Sezione di testo =
Dopo aver trionfato ai Grammy Awards del 2018,
aggiudicandosi il premio Best Rock Album per “A Deeper Understanding”,
THE WAR ON DRUGS, la indie rock band statunitense capeggiata da Adam Granduciel,
sono pronti a fare ritorno in Italia con il loro quinto album in studio,
“I Don’t Live Here Anymore” in uscita quest’anno.
Nell’ultimo lavoro, “A Deeper Understanding”, in vetta alle classifiche mondiali come Best Album del 2017, Adam Granduciel cantava di voler "trovare ciò che non può essere trovato". In un certo senso, la storia di questa band altro non è che il racconto della continua ricerca, da parte del frontman Granduciel, di un significato più grande. La band è cresciuta ad ogni album: all'indomani di “A Deeper Understanding”, si è aggiudicata un Grammy Award per il Best Rock Album, il New Yorker l’ha definita "la migliore rock band americana di questo decennio" e i Rolling Stones hanno riconosciuto il talento di Granduciel invitandolo a mixare "Scarlet", brano frutto della loro collaborazione con Jimmy Page.

Materiale fornito =
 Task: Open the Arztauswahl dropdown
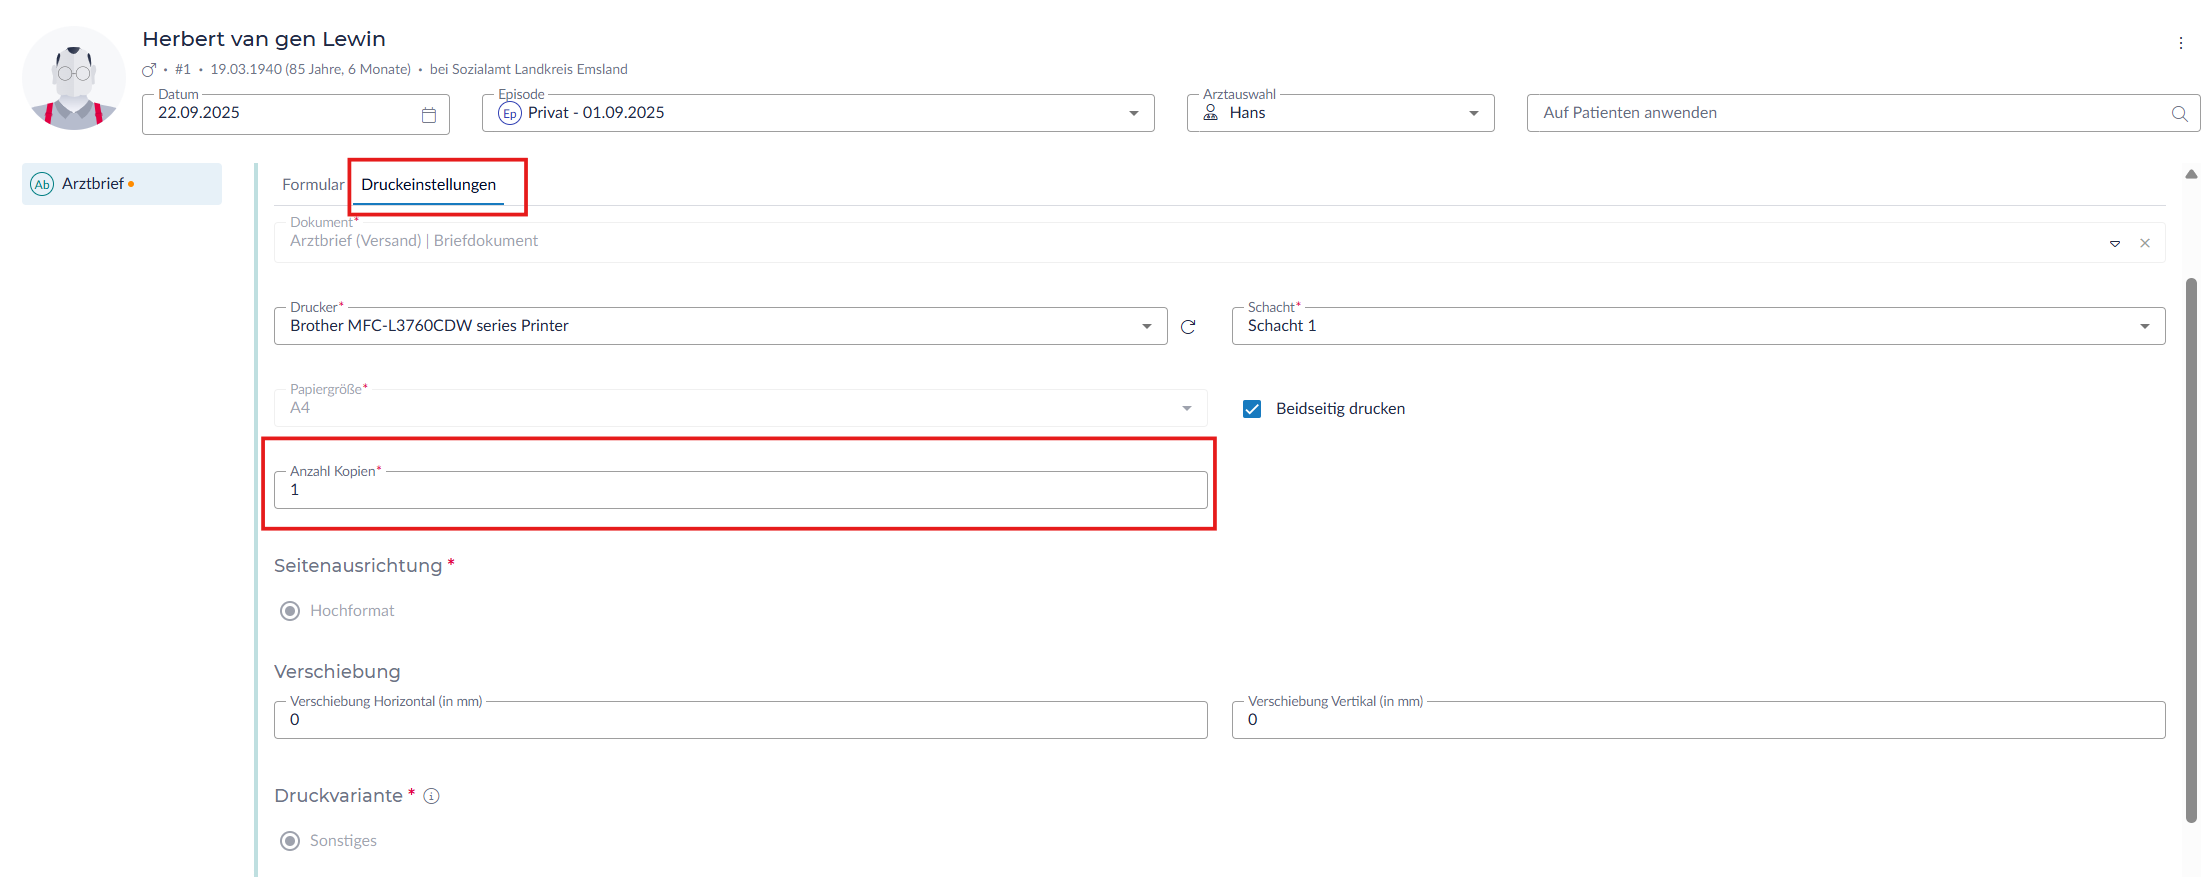click(x=1473, y=114)
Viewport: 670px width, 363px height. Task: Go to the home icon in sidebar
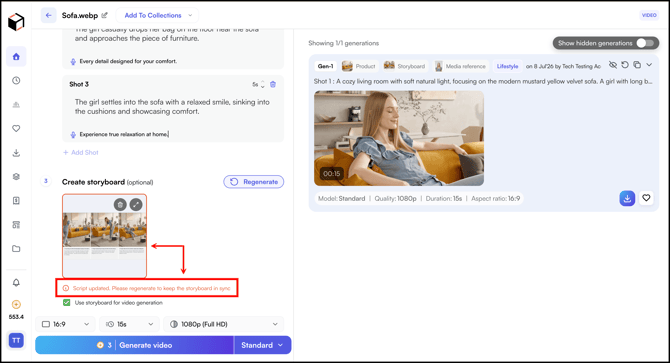click(16, 56)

Esercizio assegnato A = Trascrivi fedelmente il passo del testo sulla band The War On Drugs da "Dopo aver trionfato" a "in uscita quest’anno.".
Esercizio assegnato B = Riprendi il testo sulla band The War On Drugs e continualo a partire dall'ultima frase riportata.

Risultato finale A =
Dopo aver trionfato ai Grammy Awards del 2018,
aggiudicandosi il premio Best Rock Album per “A Deeper Understanding”,
THE WAR ON DRUGS, la indie rock band statunitense capeggiata da Adam Granduciel,
sono pronti a fare ritorno in Italia con il loro quinto album in studio,
“I Don’t Live Here Anymore” in uscita quest’anno.

Risultato finale B =
Sotto ogni punto di vista, i The War On Drugs ce l'hanno fatta. Eppure la ricerca di quel qualcosa di ineffabile continua. Dopo la pubblicazione di quattro album in studio di fila negli anni 2010, è arrivato il momento di una nuova dichiarazione per il nuovo decennio.
Quando riflette sulla realizzazione di “I Don't Live Here Anymore”, Granduciel parla del contributo dato dai suoi compagni di band e dal fidato co-produttore e ingegnere, Shawn Everett. Questo non corrisponde esattamente all’immaginario della band, dove Granduciel è tipicamente ritratto come il genio solitario dello studio che persegue diligentemente la creazione di capolavori rock. Basti ripensare alla copertina del loro album del 2014, “Lost In The Dream”, dove il leader della band è ritratto in piedi di profilo, pensieroso ma determinato.
I momenti più rilevanti nella creazione di “I Don't Live Here Anymore” non sono però quelli solitari, ma quelli in cui la band è riunita. Granduciel racconta che le nuove canzoni hanno ricreato quello stesso senso di comunità che aveva forgiato la band. "Mi ha ricordato tutte le cose che amo del fare musica", dice, "collaborare con i miei amici e far brillare tutti".
Come canta Granduciel in "Harmonia's Dream", "a volte andare avanti è l'unico modo per tornare indietro". Per The War On Drugs, il percorso in avanti è iniziato con il ritorno al nucleo originale con Granduciel, il bassista Dave Hartley e il polistrumentista Anthony LaMarca. A marzo 2018 il trio si è ritirato nello stato di New York per creare i nuovi brani e acuire il loro legame.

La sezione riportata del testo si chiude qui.